Preach and Heal

User's Guide to Sunday, Feb. 8

(photo: Shutterstock)

Sunday, Feb. 8, is the Fifth Sunday in Ordinary Time (Year B).

 

Mass Readings

Job 7:1-4, 6-7; Psalm 147:1-6; 1 Corinthians 9:16-19, 22-23; Mark 1:29-39

 

Our Take

What if you had the power to heal people’s sickness and disease? The question is a little bit like asking, as the best comic-book stories do: “What would you do if you had a superpower?”

It would change your life and your interaction with the world. You would structure your life around making time to heal the sick. But you would have to be careful that you didn’t burn yourself out or get no rest, reducing yourself to just a medicine bottle instead of a person.

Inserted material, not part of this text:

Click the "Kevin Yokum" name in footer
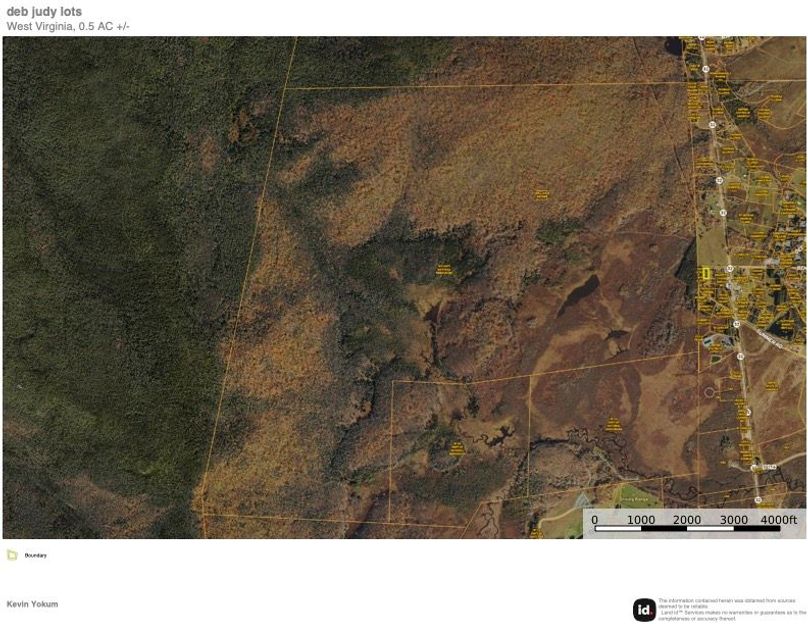Viewport: 808px width, 624px height. click(32, 604)
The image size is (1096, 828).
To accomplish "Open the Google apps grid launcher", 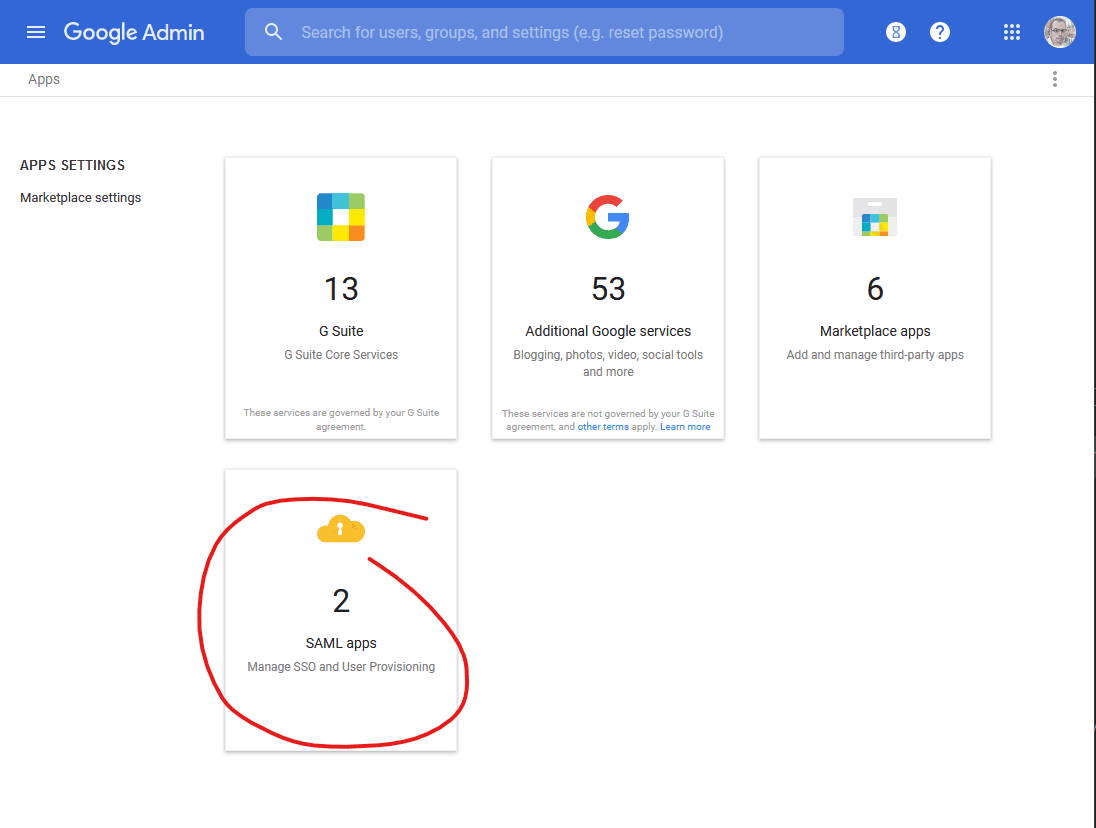I will point(1012,32).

You would also have to be careful that you didn’t change the very nature of creation. We often hear stories of sickness and suffering being moments of grace in people’s lives. Families will talk about how a parent didn’t have his priorities right until he got sick. Sometimes, getting better transforms a person. Sometimes, not getting better does. Often in life, loss becomes grace; so the power to heal becomes even more momentous.

These are the questions Jesus faces in the Gospel. He has the power to heal, but, as the Author of Life, he also knows just what consequences his power will have in people’s lives.

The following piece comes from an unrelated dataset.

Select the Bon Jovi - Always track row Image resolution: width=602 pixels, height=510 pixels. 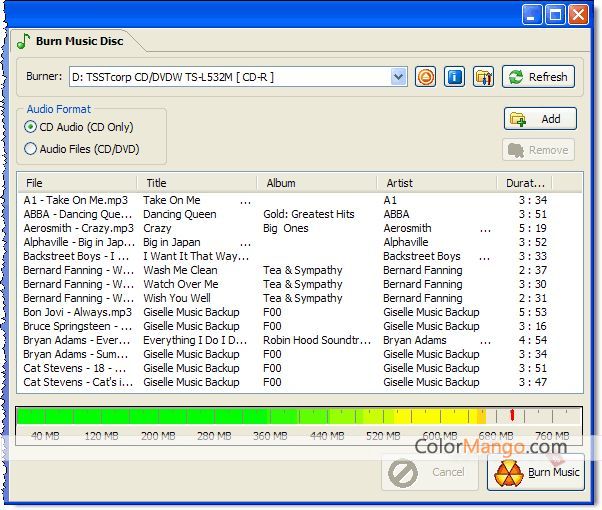click(x=78, y=312)
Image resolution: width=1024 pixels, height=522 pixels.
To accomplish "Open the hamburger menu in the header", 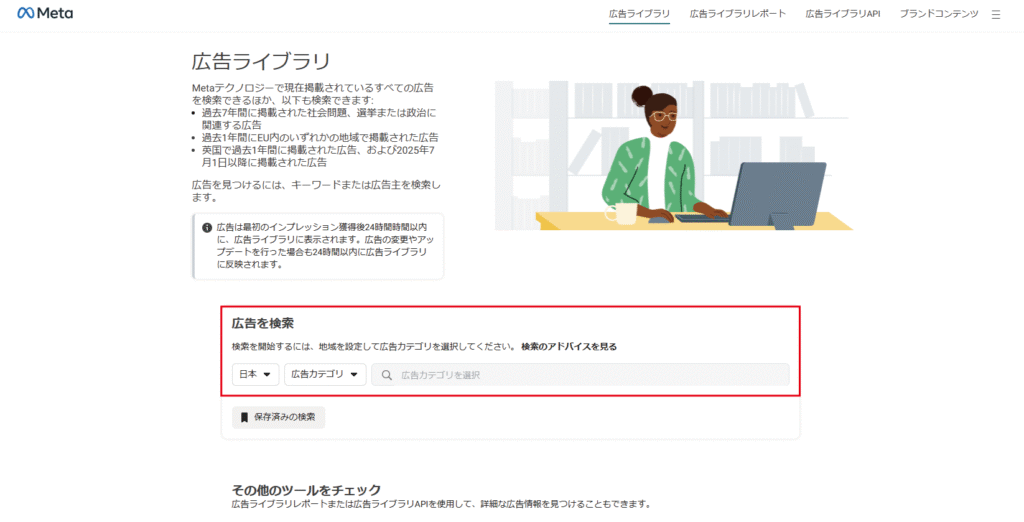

When he visits his friends’ houses, he heals their families. When word gets out about his gift, the sick line the streets, and he heals them. When he goes off to rest, his companions find him and say, “Everyone is looking for you.”

He knows his power is not for his own self-aggrandizement, but for others. He cannot keep it to himself. His healing gift makes him the servant of the suffering; he can’t ignore them.

We can imagine Jesus saying, “Since I can heal people, I must. Woe to me if I do not heal.”

These, of course, are the words of the second reading from St. Paul. He says, “An obligation has been imposed on me” to preach the Gospel, “and woe to me if I do not preach it!”

To preach the Good News is to heal hearts and souls, and Paul knows it. That’s why his attitude toward preaching is the same as Christ’s attitude toward healing.  

“When I preach, I offer the Gospel free of charge,” he said. “I have made myself a slave to all, so as to win over as many as possible.”

Today’s Psalm tells us what it means to “win over as many as possible.”

“Praise the Lord, who heals the brokenhearted,” it says.

We all have St. Paul’s power to direct people to the God who heals broken hearts.

That is the only real, lasting kind of healing.

Tom and April Hoopes write from Atchison, Kansas,

where Tom is writer in residence at Benedictine College.